Ukranian police on Tuesday seized servers of an accounting software firm on suspicion of spreading a malware virus, which crippled computer systems at major companies around the world last week, according to a senior police official.

According to Ukraine's Cyber Police, Serhiy Demedyuk, who spoke to Reuters, the servers of M.E.Doc, Ukraine's most popular accounting software, were seized as part of an investigation into the attack.

Though the police had not yet been able to identify the party behind last week's attack, according to Ukrainian intelligence officials and security firms, some of the initial infections were spread via a malicious update issued by M.E.Doc, which was denied by the company owners.

Premium Service, which claims to be an official dealer of M.E.Doc's software, said in a post on M.E.Doc's Facebook page that masked men were searching M.E.Doc's offices.
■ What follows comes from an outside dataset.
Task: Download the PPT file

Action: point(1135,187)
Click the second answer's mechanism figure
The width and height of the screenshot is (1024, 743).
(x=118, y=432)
It added that the software firm's servers and services were down.

According to Cyber Police spokeswoman Yulia Kvitko, investigative actions were continuing at M.E.Doc's offices, and further comment would be made today.

The police move came after cyber security investigators uncovered additional evidence yesterday that the attack had been planned months in advance by highly-skilled hackers, who they said had inserted a vulnerability into the M.E.Doc progamme.

According to commentators, the hackers behind the attack might still be working on further attacks.

Kvitko suggested in a series of messages that M.E. Doc had sent or was in the process of sending a new update and added that the swift action had prevented any further damage.

"Our experts stopped [it] on time," she said www.ibtimes.co.uk reported.

In an intriguing development the bitcoin wallet linked to the hackers who masterminded the outbreak was emptied around the same time as the police announcement.

Meanwhile, Kaspersky Lab researcher Aleks Gostev tweeted that some of the digital currency had been sent to text storage sites.